SecurityWeek’s cybersecurity information roundup supplies a concise compilation of noteworthy tales that may have slipped below the radar.
We offer a precious abstract of tales that will not warrant a whole article, however are nonetheless essential for a complete understanding of the cybersecurity panorama.
Every week, we curate and current a set of noteworthy developments, starting from the newest vulnerability discoveries and rising assault strategies to vital coverage adjustments and trade experiences.
Listed below are this week’s tales:
Claude Expertise used to execute ransomware
Cato Networks has used Expertise, a brand new function for Anthropic’s Claude AI assistant, to execute ransomware in a managed surroundings. Antrophic says the code execution performance works as supposed for Expertise. Cato argues that legit Expertise could possibly be weaponized by way of minor adjustments, and that they will propagate by public repositories and social engineering. Nonetheless, the safety agency admits that Claude shows clear approval prompts to the person.
Array vulnerability exploited within the wild
Japan’s JPCERT/CC has warned {that a} vulnerability affecting Array Networks’ AG safe entry gateways has been exploited in assaults. The flaw, a command injection concern that doesn’t have a CVE identifier, was patched in Could 2025 with the discharge of ArrayOS AG 9.4.5.9. JPCERT has discovered proof that the vulnerability has been exploited in opposition to customers in Japan since August 2025. The impacted product is prevalent in Asia. Commercial. Scroll to proceed studying.

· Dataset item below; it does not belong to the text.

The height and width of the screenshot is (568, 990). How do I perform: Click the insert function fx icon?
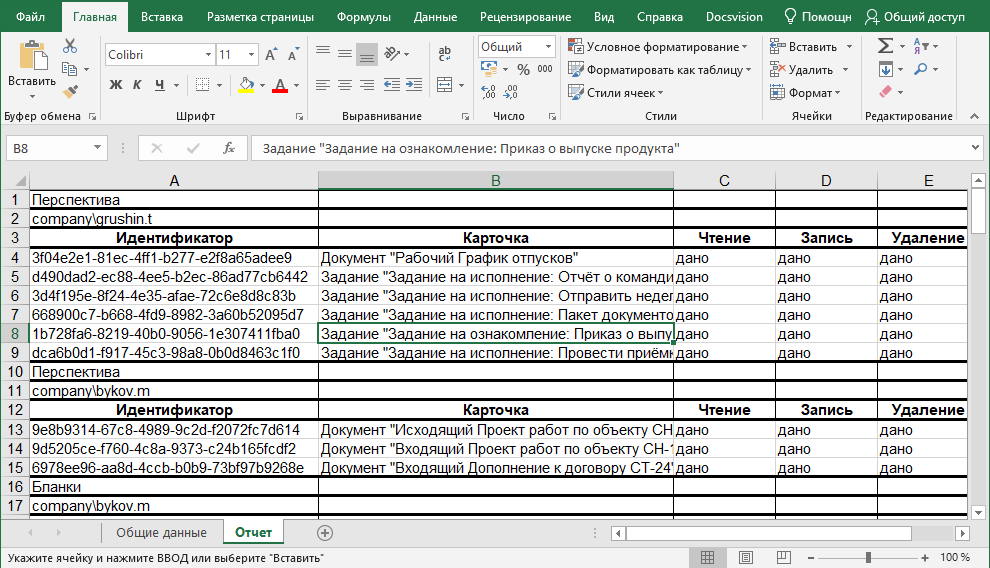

North Korea suspected of $30 million Upbit cryptocurrency heist
Upbit, a significant South Korea-based cryptocurrency change, lately had roughly $30 million of cryptocurrency stolen. The heist is believed to be the work of the North Korean hacking group Lazarus. Again in 2019, hackers stole $49 million price of Ethereum from Upbit.
Akamai patches HTTP request smuggling vulnerability
Akamai introduced this week that it lately patched a vulnerability tracked as CVE-2025-66373 that might have uncovered prospects to HTTP request smuggling assaults. A majority of these assaults can usually be leveraged to steal credentials or different delicate information, and to redirect customers to arbitrary web sites. HTTP request smuggling makes headlines each few years as a consequence of its probably vital influence.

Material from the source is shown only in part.